#### What you will do:
Return every line of the listing below so that it matches the original exactly.

#### Extracted entries:
━━━━━━━━━━━━━━━━━━━━
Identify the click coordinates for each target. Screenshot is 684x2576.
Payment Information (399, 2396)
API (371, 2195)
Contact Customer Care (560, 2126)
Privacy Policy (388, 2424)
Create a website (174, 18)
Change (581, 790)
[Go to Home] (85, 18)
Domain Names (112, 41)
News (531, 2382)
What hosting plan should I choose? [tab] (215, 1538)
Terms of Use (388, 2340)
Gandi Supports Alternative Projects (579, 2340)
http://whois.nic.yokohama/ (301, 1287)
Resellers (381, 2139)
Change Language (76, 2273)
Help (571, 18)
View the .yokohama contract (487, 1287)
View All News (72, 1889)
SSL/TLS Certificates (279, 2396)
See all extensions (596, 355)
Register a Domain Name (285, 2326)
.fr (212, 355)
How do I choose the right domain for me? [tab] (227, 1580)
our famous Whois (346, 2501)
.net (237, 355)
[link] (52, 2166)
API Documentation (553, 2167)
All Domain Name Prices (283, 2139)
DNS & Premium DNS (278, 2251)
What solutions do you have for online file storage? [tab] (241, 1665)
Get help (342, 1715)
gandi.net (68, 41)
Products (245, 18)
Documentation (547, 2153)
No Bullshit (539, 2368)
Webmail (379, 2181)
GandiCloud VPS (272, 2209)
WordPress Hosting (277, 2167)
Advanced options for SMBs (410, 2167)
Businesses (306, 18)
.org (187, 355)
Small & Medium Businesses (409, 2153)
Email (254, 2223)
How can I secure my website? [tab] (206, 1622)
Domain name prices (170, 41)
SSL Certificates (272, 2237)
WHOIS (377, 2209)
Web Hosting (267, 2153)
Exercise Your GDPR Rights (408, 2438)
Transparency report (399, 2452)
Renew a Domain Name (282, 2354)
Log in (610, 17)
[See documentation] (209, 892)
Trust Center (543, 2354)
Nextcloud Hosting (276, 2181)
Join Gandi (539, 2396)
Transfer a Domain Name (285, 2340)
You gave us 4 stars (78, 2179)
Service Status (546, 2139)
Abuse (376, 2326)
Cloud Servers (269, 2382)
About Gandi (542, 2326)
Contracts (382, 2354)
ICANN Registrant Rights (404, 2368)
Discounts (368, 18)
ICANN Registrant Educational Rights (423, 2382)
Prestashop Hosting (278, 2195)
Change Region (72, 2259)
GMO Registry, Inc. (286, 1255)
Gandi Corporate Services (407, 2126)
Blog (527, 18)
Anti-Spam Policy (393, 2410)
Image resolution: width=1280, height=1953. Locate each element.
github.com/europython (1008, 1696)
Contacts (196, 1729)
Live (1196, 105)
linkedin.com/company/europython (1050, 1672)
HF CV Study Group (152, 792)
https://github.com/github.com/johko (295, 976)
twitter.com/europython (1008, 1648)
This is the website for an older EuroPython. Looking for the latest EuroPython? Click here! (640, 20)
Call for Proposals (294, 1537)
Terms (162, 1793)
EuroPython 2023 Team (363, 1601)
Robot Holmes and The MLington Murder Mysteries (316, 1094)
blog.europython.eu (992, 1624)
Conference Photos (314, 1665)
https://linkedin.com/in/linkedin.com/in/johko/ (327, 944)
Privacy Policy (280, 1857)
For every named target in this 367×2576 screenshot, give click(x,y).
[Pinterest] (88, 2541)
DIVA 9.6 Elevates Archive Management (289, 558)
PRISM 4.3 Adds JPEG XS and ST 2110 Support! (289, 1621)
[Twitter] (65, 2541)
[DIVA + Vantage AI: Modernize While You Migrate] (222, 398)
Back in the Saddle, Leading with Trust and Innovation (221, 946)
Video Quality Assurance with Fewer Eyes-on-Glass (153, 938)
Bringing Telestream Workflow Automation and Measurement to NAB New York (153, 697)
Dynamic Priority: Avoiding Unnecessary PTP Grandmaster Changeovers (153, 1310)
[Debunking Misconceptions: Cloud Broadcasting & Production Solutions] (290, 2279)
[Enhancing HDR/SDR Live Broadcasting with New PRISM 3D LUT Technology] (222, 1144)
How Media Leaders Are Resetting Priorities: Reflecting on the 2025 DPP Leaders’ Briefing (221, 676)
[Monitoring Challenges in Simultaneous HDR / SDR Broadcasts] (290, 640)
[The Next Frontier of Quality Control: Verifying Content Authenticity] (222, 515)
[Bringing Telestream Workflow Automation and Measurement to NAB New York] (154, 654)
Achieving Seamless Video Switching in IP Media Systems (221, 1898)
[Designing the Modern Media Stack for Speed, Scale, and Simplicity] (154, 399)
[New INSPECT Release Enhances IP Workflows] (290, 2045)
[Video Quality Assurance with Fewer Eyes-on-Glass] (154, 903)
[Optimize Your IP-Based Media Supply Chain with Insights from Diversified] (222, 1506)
━━━━━━━━━━━━━━━━━━━━
#### Response area:
Identify the click coordinates for each target. Screenshot is 684x2576.
Payment Information (399, 2396)
API (371, 2195)
Contact Customer Care (560, 2126)
Privacy Policy (388, 2424)
Create a website (174, 18)
Change (581, 790)
[Go to Home] (85, 18)
Domain Names (112, 41)
News (531, 2382)
What hosting plan should I choose? [tab] (215, 1538)
Terms of Use (388, 2340)
Gandi Supports Alternative Projects (579, 2340)
http://whois.nic.yokohama/ (301, 1287)
Resellers (381, 2139)
Change Language (76, 2273)
Help (571, 18)
View the .yokohama contract (487, 1287)
View All News (72, 1889)
SSL/TLS Certificates (279, 2396)
See all extensions (596, 355)
Register a Domain Name (285, 2326)
.fr (212, 355)
How do I choose the right domain for me? [tab] (227, 1580)
our famous Whois (346, 2501)
.net (237, 355)
[link] (52, 2166)
API Documentation (553, 2167)
All Domain Name Prices (283, 2139)
DNS & Premium DNS (278, 2251)
What solutions do you have for online file storage? [tab] (241, 1665)
Get help (342, 1715)
gandi.net (68, 41)
Products (245, 18)
Documentation (547, 2153)
No Bullshit (539, 2368)
Webmail (379, 2181)
GandiCloud VPS (272, 2209)
WordPress Hosting (277, 2167)
Advanced options for SMBs (410, 2167)
Businesses (306, 18)
.org (187, 355)
Small & Medium Businesses (409, 2153)
Email (254, 2223)
How can I secure my website? [tab] (206, 1622)
Domain name prices (170, 41)
SSL Certificates (272, 2237)
WHOIS (377, 2209)
Web Hosting (267, 2153)
Exercise Your GDPR Rights (408, 2438)
Transparency report (399, 2452)
Renew a Domain Name (282, 2354)
Log in (610, 17)
[See documentation] (209, 892)
Trust Center (543, 2354)
Nextcloud Hosting (276, 2181)
Join Gandi (539, 2396)
Transfer a Domain Name (285, 2340)
You gave us 4 stars (78, 2179)
Service Status (546, 2139)
Abuse (376, 2326)
Cloud Servers (269, 2382)
About Gandi (542, 2326)
Contracts (382, 2354)
ICANN Registrant Rights (404, 2368)
Discounts (368, 18)
ICANN Registrant Educational Rights (423, 2382)
Prestashop Hosting (278, 2195)
Change Region (72, 2259)
GMO Registry, Inc. (286, 1255)
Gandi Corporate Services (407, 2126)
Blog (527, 18)
Anti-Spam Policy (393, 2410)
Image resolution: width=1280, height=1953. Locate each element.
github.com/europython (1008, 1696)
Contacts (196, 1729)
Live (1196, 105)
linkedin.com/company/europython (1050, 1672)
HF CV Study Group (152, 792)
https://github.com/github.com/johko (295, 976)
twitter.com/europython (1008, 1648)
This is the website for an older EuroPython. Looking for the latest EuroPython? Click here! (640, 20)
Call for Proposals (294, 1537)
Terms (162, 1793)
EuroPython 2023 Team (363, 1601)
Robot Holmes and The MLington Murder Mysteries (316, 1094)
blog.europython.eu (992, 1624)
Conference Photos (314, 1665)
https://linkedin.com/in/linkedin.com/in/johko/ (327, 944)
Privacy Policy (280, 1857)
For every named target in this 367×2576 screenshot, give click(x,y).
[Pinterest] (88, 2541)
DIVA 9.6 Elevates Archive Management (289, 558)
PRISM 4.3 Adds JPEG XS and ST 2110 Support! (289, 1621)
[Twitter] (65, 2541)
[DIVA + Vantage AI: Modernize While You Migrate] (222, 398)
Back in the Saddle, Leading with Trust and Innovation (221, 946)
Video Quality Assurance with Fewer Eyes-on-Glass (153, 938)
Bringing Telestream Workflow Automation and Measurement to NAB New York (153, 697)
Dynamic Priority: Avoiding Unnecessary PTP Grandmaster Changeovers (153, 1310)
[Debunking Misconceptions: Cloud Broadcasting & Production Solutions] (290, 2279)
[Enhancing HDR/SDR Live Broadcasting with New PRISM 3D LUT Technology] (222, 1144)
How Media Leaders Are Resetting Priorities: Reflecting on the 2025 DPP Leaders’ Briefing (221, 676)
[Monitoring Challenges in Simultaneous HDR / SDR Broadcasts] (290, 640)
[The Next Frontier of Quality Control: Verifying Content Authenticity] (222, 515)
[Bringing Telestream Workflow Automation and Measurement to NAB New York] (154, 654)
Achieving Seamless Video Switching in IP Media Systems (221, 1898)
[Designing the Modern Media Stack for Speed, Scale, and Simplicity] (154, 399)
[New INSPECT Release Enhances IP Workflows] (290, 2045)
[Video Quality Assurance with Fewer Eyes-on-Glass] (154, 903)
[Optimize Your IP-Based Media Supply Chain with Insights from Diversified] (222, 1506)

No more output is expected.